Allowing the Centre time till February 18 to file its response, the bench of Chief Justice Ranjan Gogoi and Justice Sanjiv Khanna gave the petitioner Centre for Public Interest Litigation (CPIL), an NGO, a week’s time thereafter to file its rejoinder.
The top court had on November 26, 2018 issued a notice to the Centre and gave it six weeks time to file its response.
The CPIL had also challenged the deletion of a provision under which misuse and abuse of official position for giving pecuniary or other advantage to anyone was considered misconduct.
A provision calling for a mandatory prior nod was introduced by Section 17 A (1) and the one relating to misconduct stood erased with the deletion of Section 13(1)(d)(ii) in the Prevention of Corruption Act.
The provisions for prior government nod for proceeding against a public servant accused of graft and deletion of the one relating to misconduct were effected in the Prevention of Corruption Act by amending it.
With regard to the provision relating to misconduct, the petitioner NGO has contended that it has been used in most prosecutions of public servants under the Prevention of Corruption Act where there may not be a charge of directly accepting a bribe.

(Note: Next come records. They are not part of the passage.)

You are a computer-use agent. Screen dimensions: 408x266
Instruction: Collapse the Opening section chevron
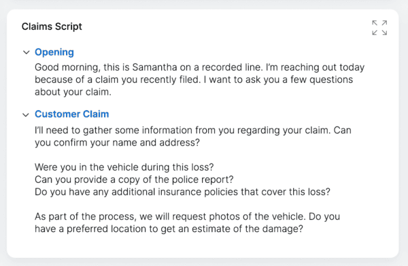[x=26, y=52]
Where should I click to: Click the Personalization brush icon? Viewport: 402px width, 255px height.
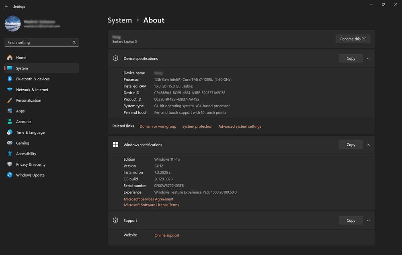10,100

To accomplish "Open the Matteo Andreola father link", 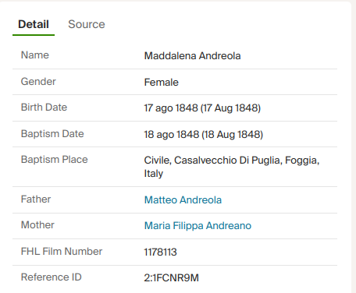I will point(183,199).
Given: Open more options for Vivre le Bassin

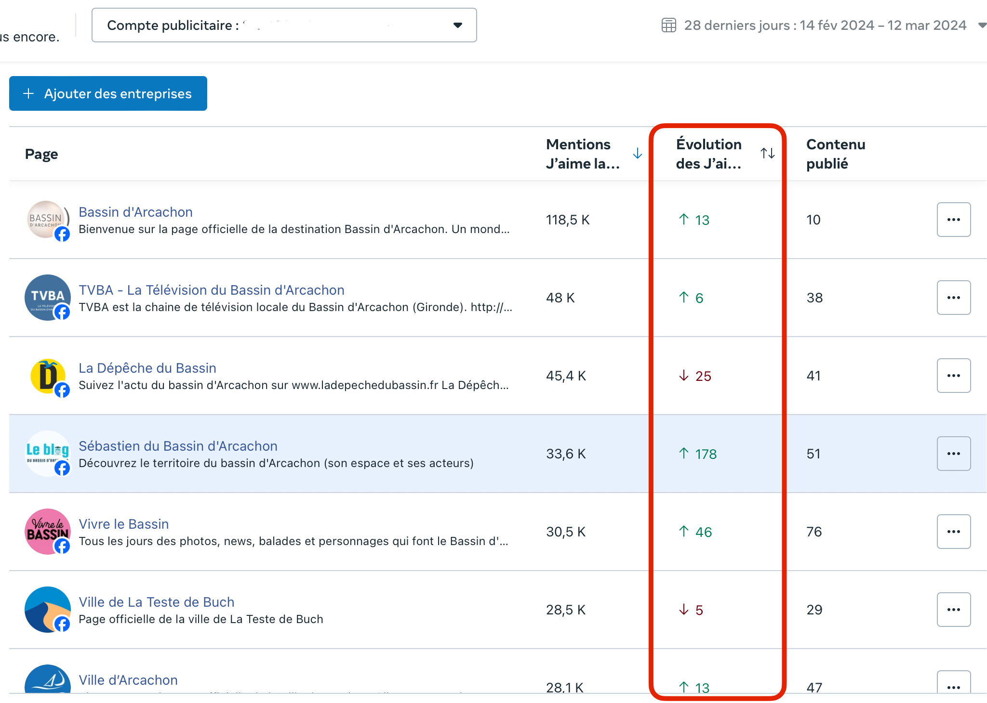Looking at the screenshot, I should click(x=953, y=532).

This provision, the petitioner NGO said, was used for prosecuting the officials in the coal scam cases where officials had given coal mining leases to companies.
The PIL said the amendments to the Prevention of Corruption Act violate Articles 14 and 21 of the Constitution and have rendered the anti-graft law “almost ineffective by completely diluting the scope of some of the original provisions” and would now “protect corrupt officials and exponentially increase corruption.”
CPIL counsel Prashant Bhushan had said that this was the “third attempt by the Union of India to introduce a provision which has already been twice held unconstitutional by the top court by its two separate judgements.”